I’m often asked, are there steps my money management firm could take to improve its selling efforts?
It is as important to have a great storyline for educating and persuading prospects to understand and buy into how you invest as it is for your firm to deliver acceptable performance.
So, is your communications sufficient for out-marketing the competition? Or, could an incomplete storyline be a roadblock preventing selling success?
Does the problem sound familiar?
The selling challenges that money managers face are as varied as the strategies that they follow. However, it often comes down to a money management firm’s ability to tell and sell the investment process part of its story in a complete enough fashion. Consider these three real life examples I’ve seen.
My cat
An 18-month-old two-man hedge fund was preparing for its first ever presentation at their prime broker’s capital introduction event. They were concerned that their long-short US equity strategy was nothing special, and they knew they didn’t know how to explain what they did other than saying “We look at the screens all day and know how to react.” They told me they were concerned that a skeptical prospect may say to them, “My cat can stare at a screen all day. You must be doing something!”
We determined what they actually did — it was all in their heads and had never been written down. From that, the answer to how to tell their story was found. When they gave their verbal presentation — no slide shows were permitted — the storyline they presented about what they do, and why, flowed, while the presentations from the other funds did not. About one third of the audience at the capital introduction event handed over their business cards and asked for individual meetings. The head of cap intro congratulated the presenting manager on his talk, the quality of the content and the look of his marketing handout and, in particular, the audience response. “How long have you been making presentations?” the prime broker asked. “What do you mean?” asked the manager. “This is the first time I’ve spoken in public.”
The round two meeting contradiction problem
Then, there was a 10-year-old midsize hedge fund looking to recruit its first salesperson. They were turned down by the first candidate they offered the job to. Why? He found that the co-managers couldn’t agree with each other on how to explain to him how they ran the portfolio. Their prospective salesman was worried what would happen in a Round Two meeting with a potential investor when the portfolio manager contradicted what was told to that investor in a first meeting. Once the co-managers were brought to agreement on how to explain their approach new, supporting marketing collateral was created and they were successful in recruiting an in-house salesperson and growing the business from there.

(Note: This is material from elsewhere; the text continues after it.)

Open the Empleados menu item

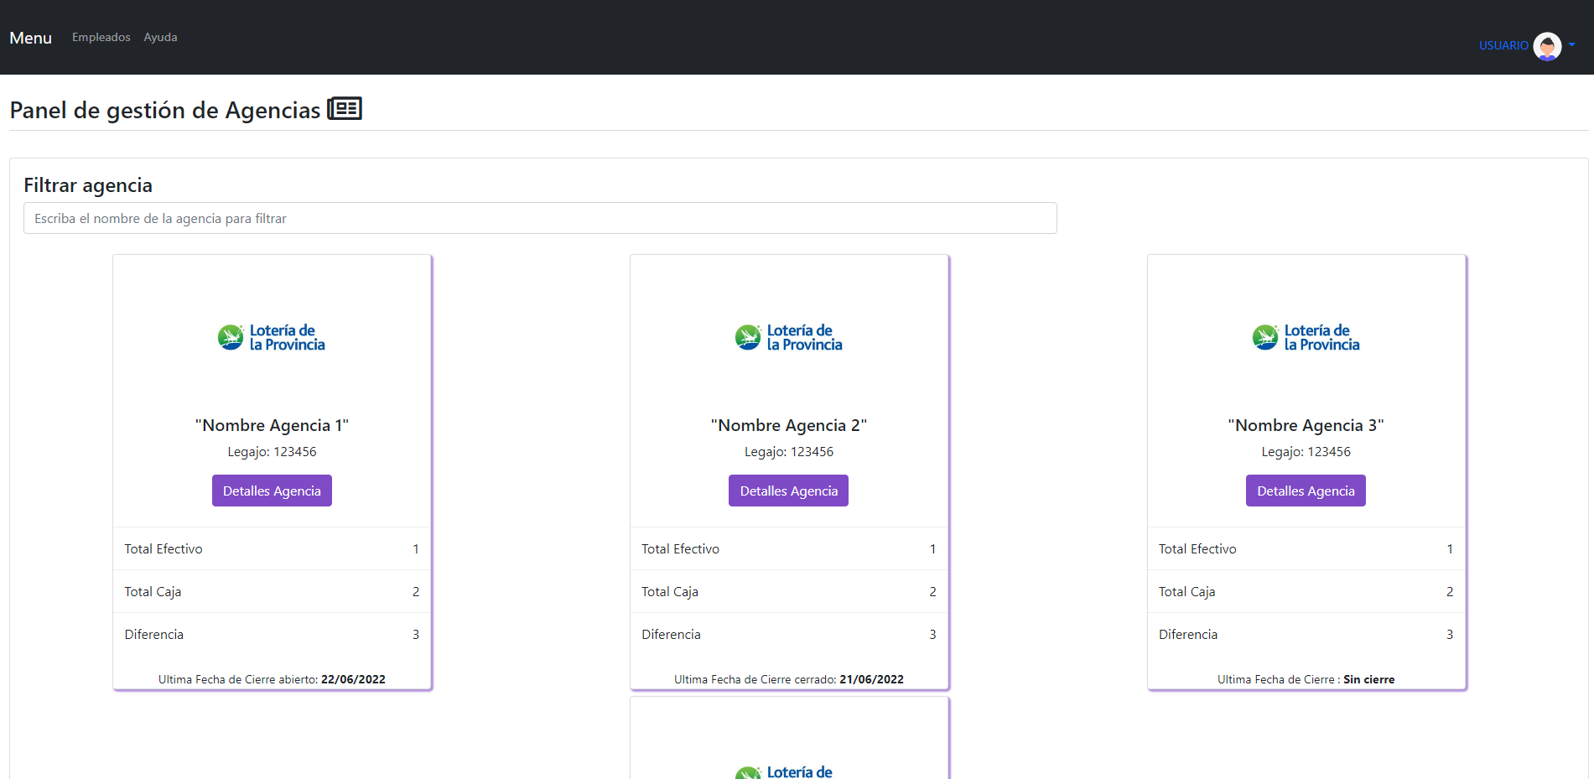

‘I don’t know’ won’t suffice
A quant fund had a sales manager who had trouble answering prospects’ questions after she gave her presentation about the firm and its multi-factor analytics-based investing process. It turned out that the CIO had never fully articulated to the sales manager the detail of the process he followed to build and manage the basket of holdings. It was all in his head. So, all she could do was repeat the generalities she had been told. After the firm’s investment process story was gotten out of the head of the CIO and onto paper, the sales manager was able to run a sales presentation meeting from beginning to end without having to say to a prospect, “I don’t know.”
What is in your mind?
To improve their ability to market, each of these firms had to take a structured approach to rethinking how they communicated their investment beliefs and their portfolio management process. Then, they had to create or refine their storylines about how they invest and produce the marketing collateral they needed to successfully navigate through the selling cycle.
Your firm, too, has to decide what sales language to use, with consistency, as well as what themes to address, in your verbal and written sales presentations and marketing materials, and in media relations marketing branding work.
This begins with determining what should be your organization’s buyer-focused key selling messages and the priority in which these points should be presented in order to communicate a linear storyline.
This is easier said than done, however. While money managers are experienced in analyzing securities — something they’ve done time and again — a roadblock to selling success is often their lack of experience and perspective in being able to reexamine their firm with the eyes of their ultimate target outsider: the interested and experienced but skeptical prospect. What about at your firm?
Is your storyline about how you invest good enough to out-market competitors with similar performance? If you don’t think it’s good enough to convert a sophisticated, skeptical prospect into an investor, now is the time to take the steps necessary to overcome that roadblock to success.